DATASET RECORDS START

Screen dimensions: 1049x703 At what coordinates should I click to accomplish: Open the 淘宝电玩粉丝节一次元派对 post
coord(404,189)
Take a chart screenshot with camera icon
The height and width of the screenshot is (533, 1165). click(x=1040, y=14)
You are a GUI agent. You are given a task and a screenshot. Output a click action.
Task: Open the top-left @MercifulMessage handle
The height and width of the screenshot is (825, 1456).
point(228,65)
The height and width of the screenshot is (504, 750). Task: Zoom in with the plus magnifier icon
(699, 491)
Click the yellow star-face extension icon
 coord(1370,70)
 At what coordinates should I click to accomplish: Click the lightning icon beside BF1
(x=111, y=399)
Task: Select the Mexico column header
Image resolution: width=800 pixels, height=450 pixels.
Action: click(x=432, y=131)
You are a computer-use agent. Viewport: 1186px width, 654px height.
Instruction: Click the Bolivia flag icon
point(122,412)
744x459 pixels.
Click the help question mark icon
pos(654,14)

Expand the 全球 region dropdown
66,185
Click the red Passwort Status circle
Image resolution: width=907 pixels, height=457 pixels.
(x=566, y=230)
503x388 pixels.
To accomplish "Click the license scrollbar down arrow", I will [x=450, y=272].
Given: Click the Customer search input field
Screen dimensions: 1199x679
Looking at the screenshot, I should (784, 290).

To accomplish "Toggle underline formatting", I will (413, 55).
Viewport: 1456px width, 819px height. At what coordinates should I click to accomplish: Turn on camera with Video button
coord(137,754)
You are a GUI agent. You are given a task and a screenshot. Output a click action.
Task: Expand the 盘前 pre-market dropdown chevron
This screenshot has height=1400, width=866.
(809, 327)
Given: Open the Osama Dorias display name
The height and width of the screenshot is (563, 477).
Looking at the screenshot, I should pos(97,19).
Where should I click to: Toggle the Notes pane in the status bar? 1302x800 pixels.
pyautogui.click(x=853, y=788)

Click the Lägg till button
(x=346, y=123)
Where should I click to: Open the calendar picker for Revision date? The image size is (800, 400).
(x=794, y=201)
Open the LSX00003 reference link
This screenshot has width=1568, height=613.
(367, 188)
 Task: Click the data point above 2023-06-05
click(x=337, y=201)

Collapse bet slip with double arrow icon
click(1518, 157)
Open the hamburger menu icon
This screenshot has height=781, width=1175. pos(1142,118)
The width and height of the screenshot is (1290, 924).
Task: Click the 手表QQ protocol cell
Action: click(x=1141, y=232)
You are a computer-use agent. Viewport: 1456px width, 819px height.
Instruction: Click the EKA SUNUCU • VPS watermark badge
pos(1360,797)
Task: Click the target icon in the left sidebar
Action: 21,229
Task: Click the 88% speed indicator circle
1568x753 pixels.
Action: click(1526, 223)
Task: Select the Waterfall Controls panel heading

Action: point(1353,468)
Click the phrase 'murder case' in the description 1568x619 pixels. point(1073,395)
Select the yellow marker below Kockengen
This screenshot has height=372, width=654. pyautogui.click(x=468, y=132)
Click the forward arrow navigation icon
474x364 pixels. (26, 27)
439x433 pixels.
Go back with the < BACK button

DATASET RECORDS END

Reply with only the number of lines in the entries that hold the word "agent".

• TASK ANSWER: 4